Precision medicine in breast cancer: From clinical trials to clinical practice

Abstract

Introduction

Breast cancer (BC) is the most common cancer in women and, despite the undeniable improvements in the outcome of these patients obtained in the last decade, the discovery and the validation of new actionable molecular targets represent a priority. ESCAT permits to rank molecular alterations in different classes according to their evidence of actionability in a specific cancer type, assisting clinicians in their therapeutical decisions.

Main

ERBB2, PIK3CA and germline BRCA1/2 alterations are biomarkers prospectively validated in BC, driving the selection of targeted therapies, and are therefore classified in the highest level of evidence (Ia).
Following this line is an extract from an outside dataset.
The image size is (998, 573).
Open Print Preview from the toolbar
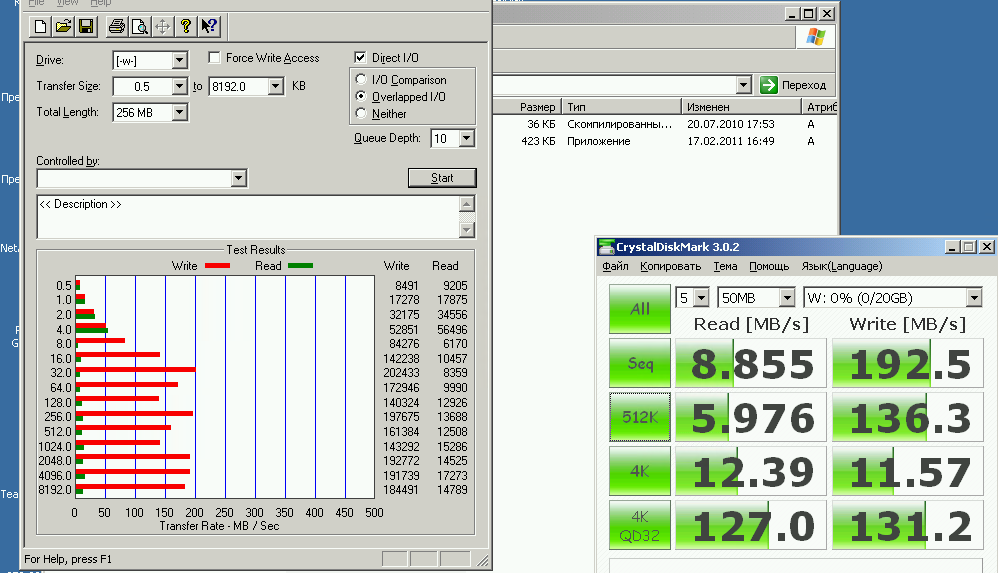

Agnostic biomarkers, namely microsatellite instability, NTRK fusions and high tumor mutational burden, demonstrated similar activity across different tumor types and are consequently ranked in tier Ic. In tier II are classified alterations that still need confirmatory prospective studies but for which evidence of efficacy is available. Somatic BRCA1/2 mutations, germline PALB2 mutations, HER2-low expression, ERBB2 mutations, PTEN deletions, AKT1 mutations, ESR1 resistance mutations satisfy the requirements to be classified in this tier. In tier III are ranked various molecular alterations for which there is evidence of actionability in other tumors (IIIa) or that have similar functional impact in the same gene or pathway of a tier I alteration, without clinical data (IIIb). In tier IV are listed the molecular alterations for which only preclinical studies are available.

Conclusion

In this review we report the most relevant molecular targets in BC, ordered pursuant to their pathway and classified in concordance with ESCAT.